◆ INSTRUCTIONS FOR THE TASK: An exact transcription of the lines from the one holding "Pause the gym workout video" to the end of the entries below, and nothing more, is the required answer. Please omit the pictures.

________________________________________

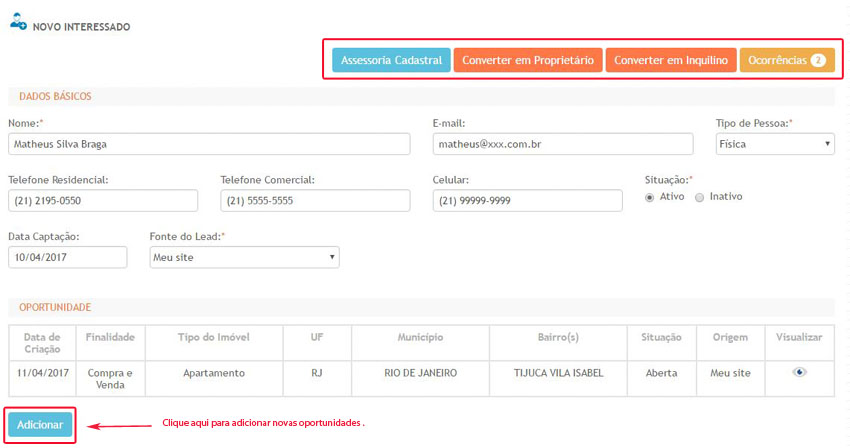The height and width of the screenshot is (448, 850).
Task: Click the Telefone Comercial field
Action: click(x=315, y=201)
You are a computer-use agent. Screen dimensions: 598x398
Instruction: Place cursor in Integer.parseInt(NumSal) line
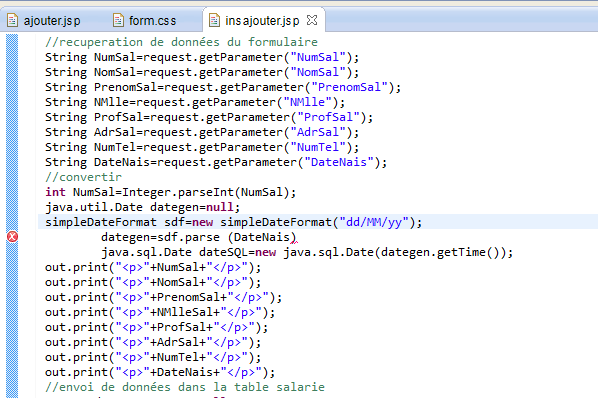(170, 192)
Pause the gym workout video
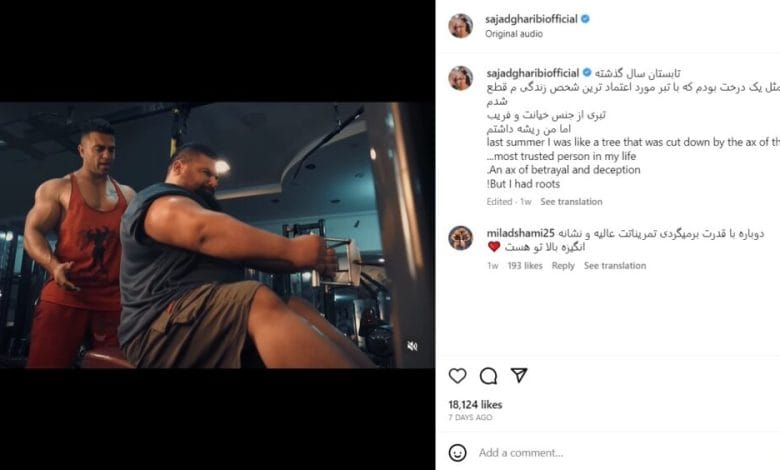780x470 pixels. (217, 235)
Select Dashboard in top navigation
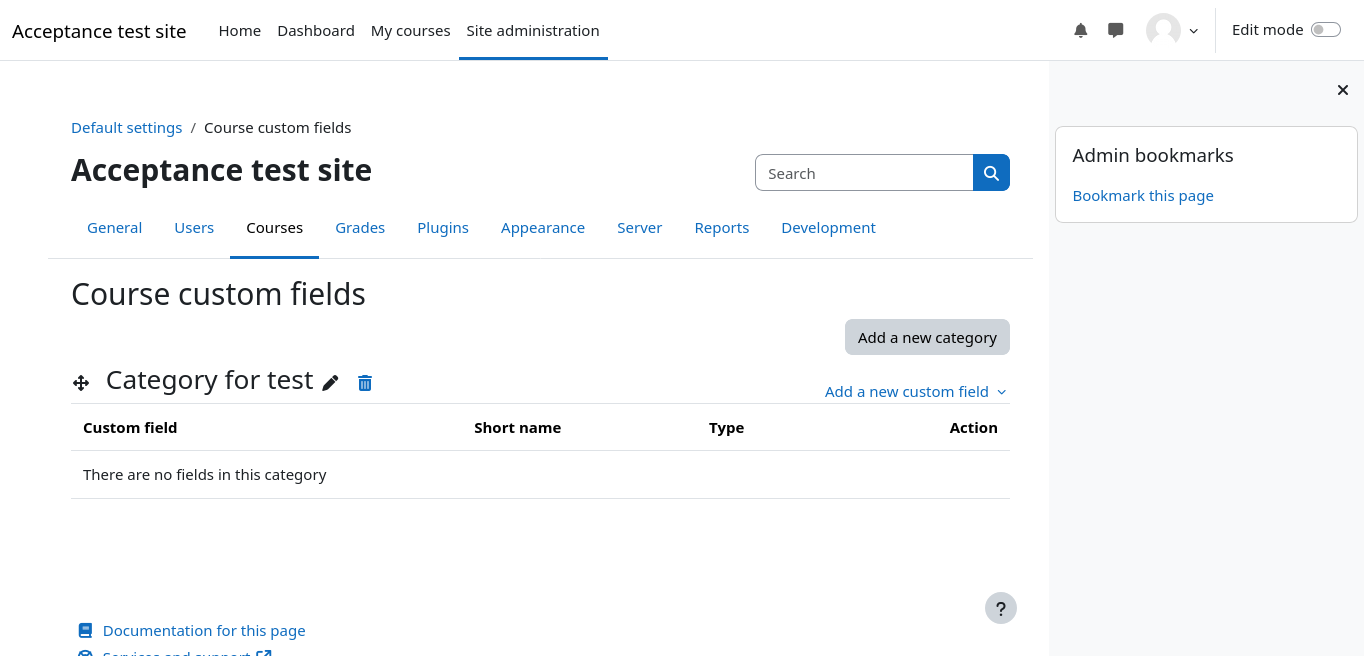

________________________________________

◆ SOLUTION TO THIS PROBLEM:
Pause the gym workout video
780x470 pixels. (217, 235)
Select Dashboard in top navigation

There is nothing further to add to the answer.